Comentários à lei da rastreabilidade da cadeia produtiva das carnes de bovinos e de búfalos (Lei nº 12.097/2009)

por Wilfrido Augusto Marques, André Sório e Rogério Oliveira Anderson.

Como corolário da Política Agrícola prevista no artigo 187, da Constituição Federal, e em atendimento a reclamos do mercado interno e, sobretudo, da União Européia, relacionados à sanidade animal, após muitas discussões travadas no âmbito da administração pública federal direta e indireta, foi aprovada a Lei nº 12.097/2009 – LRAST que, segundo sua ementa, “dispõe sobre o conceito e a aplicação de rastreabilidade na cadeia produtiva das carnes de bovinos e de búfalos.”

Cumprindo a determinação do artigo 3º, § único, da LRAST, a regulamentação do normativo veio através do Decreto nº 7.623/2011 -DRAST. Por outro lado, a Instrução Normativa nº 17/2006 – INRAST, do Ministro de Estado da Agricultura e Pecuária e Abastecimento, já estabelecia, em anexo I, a Norma Operacional do Serviço de Rastreabilidade da Cadeia Produtiva de Bovinos e Bubalinos – SISBOV, aplicável a todas as fases da produção, transformação, distribuição e dos serviços agropecuários. O SISBOV foi inaugurado em 2002, através da Instrução Normativa nº 01/2002, do MAPA.

Tratam da matéria, ainda, muito embora de forma não específica, os artigos 27-A, 28-A e 29-A, da Lei nº 8.171/91 – LPA, e o Decreto nº 5.741/2006 – DSUASA, que ao par de regulamentar os dispositivos legais em referência, organiza o Sistema Unificado de Atenção à Sanidade Agropecuária, e dá outras providências.

Passados quase dez anos de sua entrada em vigor, a LRAST suscita algumas dúvidas e controvérsias, sobretudo com relação ao seu artigo 6º, que torna obrigatória a implantação de sistemas de rastreabilidade em todas as fazendas dedicadas à pecuária, conforme se passa a demonstrar. Antes, porém, cumpre recordar alguns dos aspectos principais do normativo para, então, analisar os desafios do segmento no cumprimento das exigências legais.

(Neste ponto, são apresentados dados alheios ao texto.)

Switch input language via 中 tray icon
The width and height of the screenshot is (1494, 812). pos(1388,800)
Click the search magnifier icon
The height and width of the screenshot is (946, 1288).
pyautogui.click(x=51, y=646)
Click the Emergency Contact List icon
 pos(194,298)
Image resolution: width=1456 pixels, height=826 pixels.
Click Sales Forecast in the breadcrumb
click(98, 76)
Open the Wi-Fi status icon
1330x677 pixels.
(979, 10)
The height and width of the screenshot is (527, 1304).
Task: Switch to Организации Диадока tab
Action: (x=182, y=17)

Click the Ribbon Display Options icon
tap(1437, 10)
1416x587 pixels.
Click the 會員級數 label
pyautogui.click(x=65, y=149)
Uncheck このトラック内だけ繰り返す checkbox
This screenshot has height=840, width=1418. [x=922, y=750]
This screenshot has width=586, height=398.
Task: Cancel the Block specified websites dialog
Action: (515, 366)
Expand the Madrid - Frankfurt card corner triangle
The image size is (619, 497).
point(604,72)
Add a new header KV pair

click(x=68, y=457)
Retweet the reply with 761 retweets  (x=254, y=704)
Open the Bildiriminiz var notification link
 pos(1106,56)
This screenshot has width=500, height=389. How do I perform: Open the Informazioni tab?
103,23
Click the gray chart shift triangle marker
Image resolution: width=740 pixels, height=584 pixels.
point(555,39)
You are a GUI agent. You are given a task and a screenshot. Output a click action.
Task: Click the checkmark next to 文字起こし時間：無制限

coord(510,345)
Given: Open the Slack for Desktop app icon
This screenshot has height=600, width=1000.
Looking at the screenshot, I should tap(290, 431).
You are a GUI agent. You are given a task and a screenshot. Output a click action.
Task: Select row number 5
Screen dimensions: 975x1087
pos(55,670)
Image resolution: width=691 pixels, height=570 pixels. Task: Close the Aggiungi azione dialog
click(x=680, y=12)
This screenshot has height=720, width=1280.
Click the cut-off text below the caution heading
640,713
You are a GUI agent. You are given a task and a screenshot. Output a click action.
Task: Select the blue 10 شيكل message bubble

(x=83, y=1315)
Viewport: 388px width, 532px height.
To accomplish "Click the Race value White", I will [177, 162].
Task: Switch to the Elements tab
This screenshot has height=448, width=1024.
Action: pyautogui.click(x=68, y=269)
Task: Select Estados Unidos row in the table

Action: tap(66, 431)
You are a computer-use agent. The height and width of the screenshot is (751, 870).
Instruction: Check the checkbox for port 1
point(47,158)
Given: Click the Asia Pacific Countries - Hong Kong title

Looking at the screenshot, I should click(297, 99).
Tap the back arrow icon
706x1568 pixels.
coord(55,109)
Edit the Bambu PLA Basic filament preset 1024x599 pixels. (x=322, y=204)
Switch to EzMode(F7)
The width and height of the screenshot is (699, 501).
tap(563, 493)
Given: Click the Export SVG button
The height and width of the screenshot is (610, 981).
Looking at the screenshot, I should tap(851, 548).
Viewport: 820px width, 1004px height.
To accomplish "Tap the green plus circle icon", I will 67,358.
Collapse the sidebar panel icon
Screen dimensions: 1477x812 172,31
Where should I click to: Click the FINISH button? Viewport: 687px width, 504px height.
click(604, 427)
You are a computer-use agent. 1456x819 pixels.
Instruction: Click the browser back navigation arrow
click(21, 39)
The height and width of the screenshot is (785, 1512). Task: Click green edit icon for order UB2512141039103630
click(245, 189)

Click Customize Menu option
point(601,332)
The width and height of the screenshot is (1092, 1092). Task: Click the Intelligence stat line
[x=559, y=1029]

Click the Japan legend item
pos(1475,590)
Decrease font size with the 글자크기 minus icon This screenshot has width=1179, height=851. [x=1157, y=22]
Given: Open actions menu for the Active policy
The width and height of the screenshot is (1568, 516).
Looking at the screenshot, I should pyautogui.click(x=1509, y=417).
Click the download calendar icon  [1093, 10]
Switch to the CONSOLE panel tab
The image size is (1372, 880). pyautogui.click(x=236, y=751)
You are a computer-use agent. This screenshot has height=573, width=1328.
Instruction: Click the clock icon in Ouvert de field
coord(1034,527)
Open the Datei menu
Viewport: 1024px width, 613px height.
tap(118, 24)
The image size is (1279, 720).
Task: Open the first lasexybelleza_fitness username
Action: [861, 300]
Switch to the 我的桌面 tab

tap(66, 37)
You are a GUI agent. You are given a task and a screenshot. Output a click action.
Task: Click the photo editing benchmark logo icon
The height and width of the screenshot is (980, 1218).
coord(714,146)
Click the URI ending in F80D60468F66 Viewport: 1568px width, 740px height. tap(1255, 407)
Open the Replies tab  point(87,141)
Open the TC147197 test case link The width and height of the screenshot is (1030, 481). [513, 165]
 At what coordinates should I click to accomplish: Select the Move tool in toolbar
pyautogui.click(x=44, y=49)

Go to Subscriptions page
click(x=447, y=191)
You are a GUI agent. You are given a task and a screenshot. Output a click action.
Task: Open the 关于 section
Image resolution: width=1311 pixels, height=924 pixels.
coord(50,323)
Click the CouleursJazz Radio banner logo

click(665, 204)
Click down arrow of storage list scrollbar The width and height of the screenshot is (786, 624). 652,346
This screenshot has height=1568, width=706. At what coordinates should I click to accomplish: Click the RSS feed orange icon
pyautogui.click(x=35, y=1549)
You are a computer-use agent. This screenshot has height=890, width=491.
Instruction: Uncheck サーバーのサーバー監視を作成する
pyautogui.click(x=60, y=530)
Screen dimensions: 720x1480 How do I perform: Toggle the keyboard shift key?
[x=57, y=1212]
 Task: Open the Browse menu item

A LRAST, em seu artigo 2º caput, conceitua rastreabilidade como a capacidade de garantir o registro e o acompanhamento das informações referentes às fases que compõem a cadeia produtiva das carnes de bovinos e de búfalos, permitindo seguir um animal ou grupo de animais durante todos os estágios da sua vida, bem como seguir um produto por todas as fases de produção, transporte, processamento e distribuição da cadeia produtiva das carnes de bovinos e de búfalos.

Tal conceito está em conformidade com o Regulamento (CE) 178/2002, da União Européia, para o qual rastreabilidade “é a habilidade para acompanhar qualquer alimento, ração animal, animal utilizado para a produção de alimentos ou substâncias que serão utilizadas para consumo, ao longo de todos os estágios de produção, processamento e distribuição.”

Se é certo que a lei refere-se tão somente às cadeias bovina e bubalina, não existem razões para que não se apliquem seus dispositivos, no que couber, às demais espécies animais submetidas a regime de produção pecuário assemelhado, como, v. g., os ovinos e os caprinos.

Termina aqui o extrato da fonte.